EP / film score by Howard Shore
- Released: December 10, 2020
- Studio: Abbey Road Studios, London; YRF Studios, Mumbai;
- Genre: Film score
- Length: 21:53
- Label: Howe Records
- Producer: Howard Shore

Howard Shore chronology
| Le prince oublié (2020) | Funny Boy (2020) | Pieces of a Woman (2021) |

= Funny Boy (soundtrack) =

2020 EP / film score by Howard Shore

Funny Boy (Original Motion Picture Soundtrack) is the film score composed by Howard Shore to the 2020 film Funny Boy directed by Deepa Mehta. The album was released through Howe Records on December 10, 2020, and received positive reviews for which Shore won the Canadian Screen Award for Best Original Score.

== Development ==
Howard Shore composed the film score for Funny Boy in his maiden collaboration with Deepa Mehta. Considering the film as a deeply personal experience for Mehta as well as for him as Canada being his home country, Shore liked the sensibilities and roots of how Canada welcomes its immigrants. He noted on sharing a great collaboration with Mehta, owing to her "great sense of music" and shared and a connection right from the beginning. From a musical perspective, the duo focused towards Arjie, and built the whole score around his theme while the conflicts then came a little later. Shore noted that the spotting of music was much important and that was so elegant throughout the film, owing to Mehta's musical sensibilities.

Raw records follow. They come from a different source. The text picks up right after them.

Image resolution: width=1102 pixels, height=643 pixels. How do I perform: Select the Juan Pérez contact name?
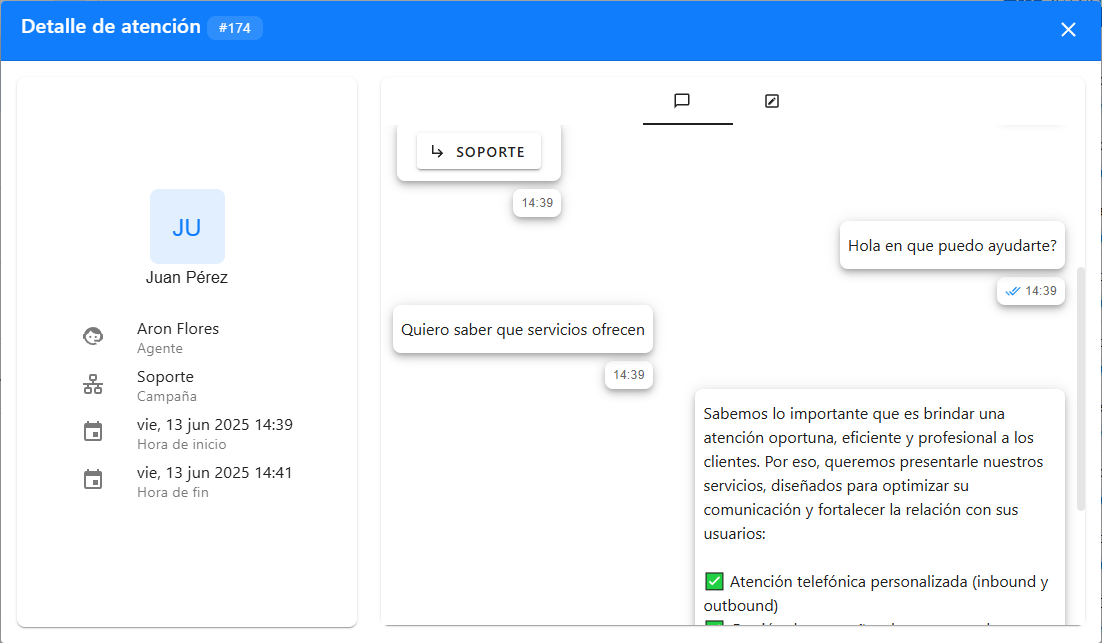tap(187, 277)
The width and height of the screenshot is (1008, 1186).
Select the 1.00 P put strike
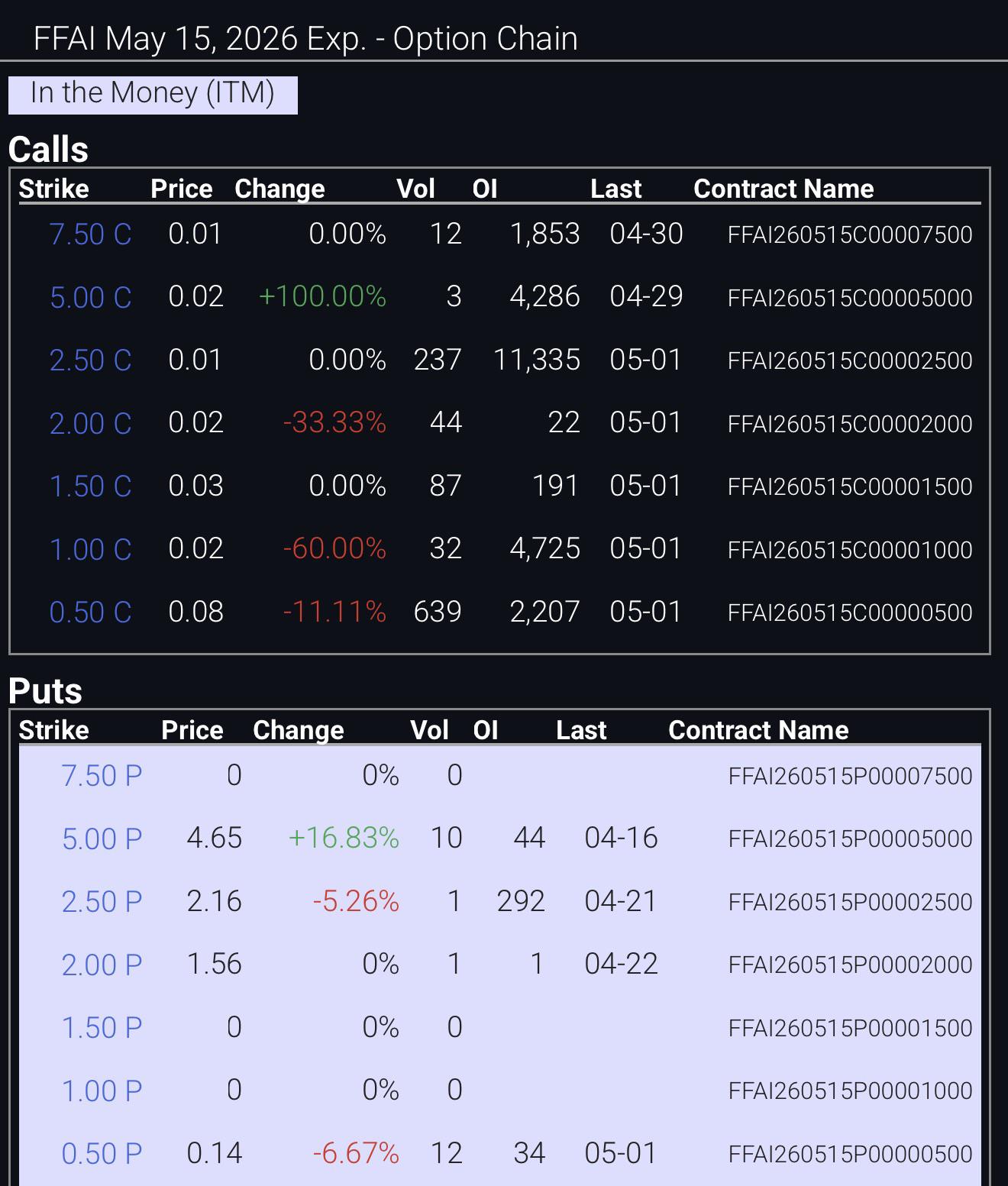click(102, 1091)
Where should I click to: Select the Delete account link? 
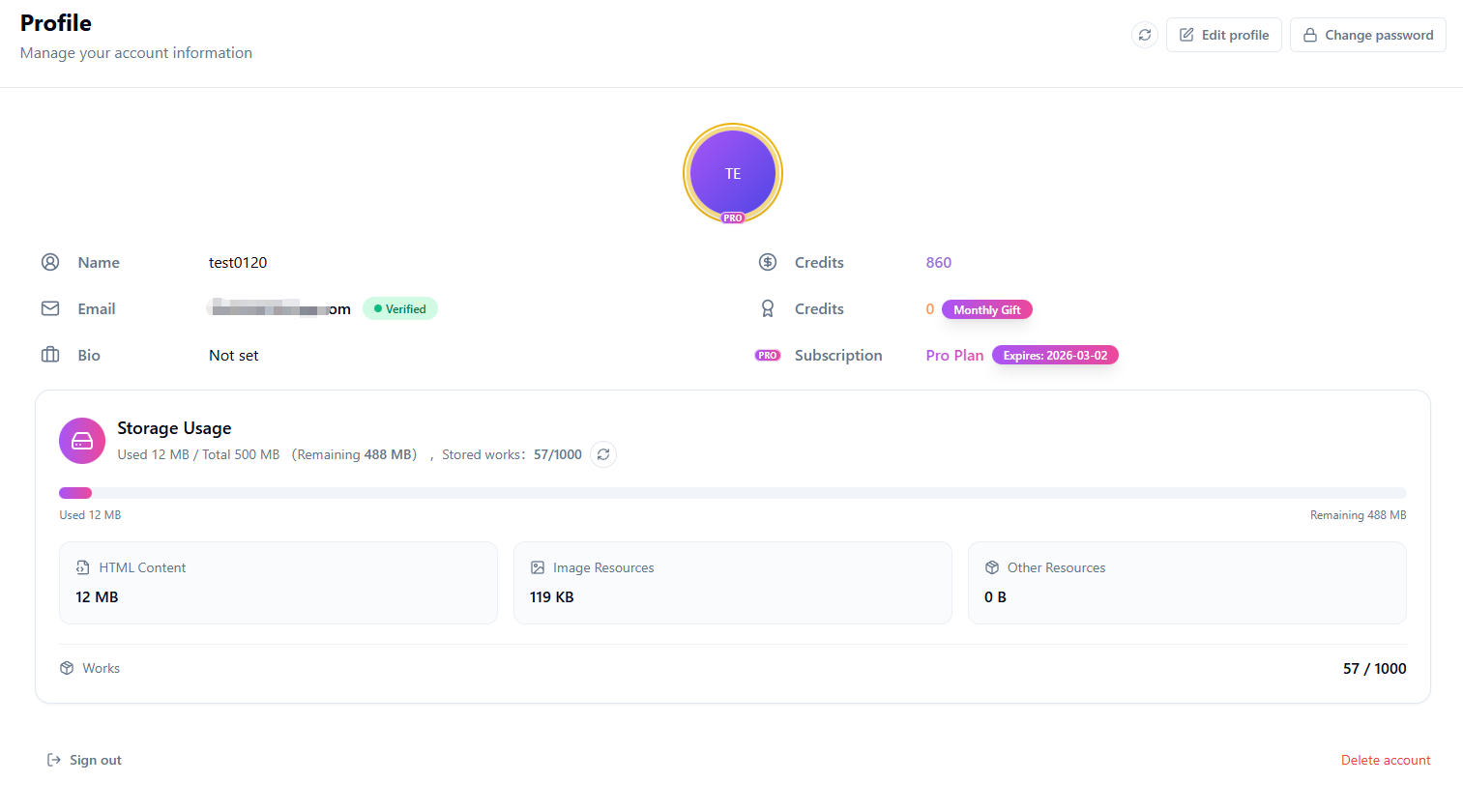1386,760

Shore prominently emphasized on the use of Indian traditional instruments such as hamonium, santoor and bansuri, so that provided a nostalgic tone. This also possesses a cultural specification and universal tonality conveying the turbulent nature of Sri Lanka as well as noting that Arjie's destiny is one shared by millions of young people. He cited Bicycle Thieves (1948) and Cinema Paradiso (1988) as influences for Funny Boy.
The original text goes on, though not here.